*What is needed*
Rewrite the material starting at the line containing "At what coordinates should I click to accomplish: Open" and ending at the line containing "point(314,161)", with "Where should I click to" changed to "Where do I click to" and all else kept the same. Give only those lines.

--- Start Information given ---

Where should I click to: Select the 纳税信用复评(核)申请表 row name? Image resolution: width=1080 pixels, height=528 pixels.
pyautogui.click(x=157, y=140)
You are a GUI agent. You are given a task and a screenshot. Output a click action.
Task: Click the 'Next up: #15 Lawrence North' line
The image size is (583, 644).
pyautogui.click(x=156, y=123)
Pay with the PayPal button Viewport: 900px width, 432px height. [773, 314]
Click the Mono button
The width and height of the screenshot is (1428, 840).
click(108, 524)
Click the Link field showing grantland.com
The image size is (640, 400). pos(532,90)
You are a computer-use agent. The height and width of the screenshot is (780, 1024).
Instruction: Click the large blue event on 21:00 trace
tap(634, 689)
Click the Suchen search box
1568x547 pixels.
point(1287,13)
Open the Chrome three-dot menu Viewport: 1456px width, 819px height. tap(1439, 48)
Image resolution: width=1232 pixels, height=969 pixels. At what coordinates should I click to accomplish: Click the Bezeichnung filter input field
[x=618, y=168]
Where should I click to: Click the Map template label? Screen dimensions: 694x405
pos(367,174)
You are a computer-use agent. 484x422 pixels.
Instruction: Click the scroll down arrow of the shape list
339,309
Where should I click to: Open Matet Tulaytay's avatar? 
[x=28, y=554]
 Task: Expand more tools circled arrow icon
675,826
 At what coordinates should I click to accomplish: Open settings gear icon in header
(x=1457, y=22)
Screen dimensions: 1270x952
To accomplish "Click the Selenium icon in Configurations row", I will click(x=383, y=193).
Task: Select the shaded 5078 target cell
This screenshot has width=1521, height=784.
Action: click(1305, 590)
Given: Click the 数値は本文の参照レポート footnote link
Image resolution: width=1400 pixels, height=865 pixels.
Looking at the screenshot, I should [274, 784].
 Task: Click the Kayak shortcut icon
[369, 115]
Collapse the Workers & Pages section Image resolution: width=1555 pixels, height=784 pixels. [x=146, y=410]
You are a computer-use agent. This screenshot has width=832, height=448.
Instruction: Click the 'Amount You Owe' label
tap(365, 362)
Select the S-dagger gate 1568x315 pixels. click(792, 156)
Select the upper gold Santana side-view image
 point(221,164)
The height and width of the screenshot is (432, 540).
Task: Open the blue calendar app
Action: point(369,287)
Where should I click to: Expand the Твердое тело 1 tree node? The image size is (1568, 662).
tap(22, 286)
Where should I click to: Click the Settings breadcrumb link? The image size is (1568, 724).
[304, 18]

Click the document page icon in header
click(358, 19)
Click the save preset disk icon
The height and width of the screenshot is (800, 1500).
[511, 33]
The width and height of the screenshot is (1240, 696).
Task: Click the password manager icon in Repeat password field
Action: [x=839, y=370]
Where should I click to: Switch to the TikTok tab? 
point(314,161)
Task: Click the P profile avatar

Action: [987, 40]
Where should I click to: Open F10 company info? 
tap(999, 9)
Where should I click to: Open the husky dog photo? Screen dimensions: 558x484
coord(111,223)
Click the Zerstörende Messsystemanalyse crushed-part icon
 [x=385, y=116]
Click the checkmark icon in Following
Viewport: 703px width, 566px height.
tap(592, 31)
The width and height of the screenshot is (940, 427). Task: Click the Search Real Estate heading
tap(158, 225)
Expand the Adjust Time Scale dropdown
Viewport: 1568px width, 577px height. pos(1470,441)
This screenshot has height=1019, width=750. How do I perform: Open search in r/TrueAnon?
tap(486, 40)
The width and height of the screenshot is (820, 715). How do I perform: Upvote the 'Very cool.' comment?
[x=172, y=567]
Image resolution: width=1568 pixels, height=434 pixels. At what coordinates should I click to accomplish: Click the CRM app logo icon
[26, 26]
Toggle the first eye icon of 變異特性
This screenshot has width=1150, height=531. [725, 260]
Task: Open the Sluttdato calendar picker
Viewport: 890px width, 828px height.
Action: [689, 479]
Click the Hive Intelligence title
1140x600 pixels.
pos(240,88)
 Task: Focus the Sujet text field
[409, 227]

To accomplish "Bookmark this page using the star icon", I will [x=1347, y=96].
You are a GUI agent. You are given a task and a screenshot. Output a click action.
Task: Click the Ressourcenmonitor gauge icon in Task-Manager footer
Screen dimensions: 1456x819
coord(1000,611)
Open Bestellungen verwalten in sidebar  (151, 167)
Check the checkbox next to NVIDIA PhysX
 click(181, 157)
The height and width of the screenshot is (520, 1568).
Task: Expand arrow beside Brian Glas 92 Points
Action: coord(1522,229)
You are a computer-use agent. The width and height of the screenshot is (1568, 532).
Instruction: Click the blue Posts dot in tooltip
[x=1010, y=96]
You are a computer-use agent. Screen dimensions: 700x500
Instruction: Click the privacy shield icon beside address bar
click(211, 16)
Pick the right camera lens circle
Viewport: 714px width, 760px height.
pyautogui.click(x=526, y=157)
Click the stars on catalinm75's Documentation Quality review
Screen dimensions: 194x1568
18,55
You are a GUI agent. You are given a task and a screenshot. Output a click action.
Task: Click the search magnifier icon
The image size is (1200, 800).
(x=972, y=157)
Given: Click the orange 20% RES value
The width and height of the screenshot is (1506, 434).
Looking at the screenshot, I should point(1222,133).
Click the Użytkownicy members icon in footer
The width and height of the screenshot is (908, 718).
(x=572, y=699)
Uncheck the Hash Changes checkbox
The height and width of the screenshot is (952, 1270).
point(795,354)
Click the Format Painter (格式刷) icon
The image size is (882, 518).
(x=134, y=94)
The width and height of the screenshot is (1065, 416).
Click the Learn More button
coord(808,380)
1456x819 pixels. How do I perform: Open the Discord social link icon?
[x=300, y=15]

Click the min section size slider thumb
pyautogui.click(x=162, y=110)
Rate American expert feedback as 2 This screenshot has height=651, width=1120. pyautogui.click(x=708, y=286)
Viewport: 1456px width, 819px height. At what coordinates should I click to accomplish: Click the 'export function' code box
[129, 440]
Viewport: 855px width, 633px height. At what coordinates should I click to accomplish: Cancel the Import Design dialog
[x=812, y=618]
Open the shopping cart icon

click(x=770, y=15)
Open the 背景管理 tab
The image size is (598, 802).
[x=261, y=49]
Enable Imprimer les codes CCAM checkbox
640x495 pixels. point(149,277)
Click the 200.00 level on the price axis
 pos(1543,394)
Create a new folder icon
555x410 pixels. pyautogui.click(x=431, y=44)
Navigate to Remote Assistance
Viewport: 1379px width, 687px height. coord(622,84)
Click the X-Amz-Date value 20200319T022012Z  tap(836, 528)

--- End Information given ---

*Solution*
 At what coordinates should I click to accomplish: Open settings gear icon in header
(x=1457, y=22)
Screen dimensions: 1270x952
To accomplish "Click the Selenium icon in Configurations row", I will click(x=383, y=193).
Task: Select the shaded 5078 target cell
This screenshot has width=1521, height=784.
Action: click(1305, 590)
Given: Click the 数値は本文の参照レポート footnote link
Image resolution: width=1400 pixels, height=865 pixels.
Looking at the screenshot, I should [274, 784].
 Task: Click the Kayak shortcut icon
[369, 115]
Collapse the Workers & Pages section Image resolution: width=1555 pixels, height=784 pixels. [x=146, y=410]
You are a computer-use agent. This screenshot has width=832, height=448.
Instruction: Click the 'Amount You Owe' label
tap(365, 362)
Select the S-dagger gate 1568x315 pixels. click(792, 156)
Select the upper gold Santana side-view image
 point(221,164)
The height and width of the screenshot is (432, 540).
Task: Open the blue calendar app
Action: point(369,287)
Where do I click to: Expand the Твердое тело 1 tree node? The image size is (1568, 662).
tap(22, 286)
Where do I click to: Click the Settings breadcrumb link? The image size is (1568, 724).
[304, 18]

Click the document page icon in header
click(358, 19)
Click the save preset disk icon
The height and width of the screenshot is (800, 1500).
[511, 33]
The width and height of the screenshot is (1240, 696).
Task: Click the password manager icon in Repeat password field
Action: [x=839, y=370]
Where do I click to: Switch to the TikTok tab? 
point(314,161)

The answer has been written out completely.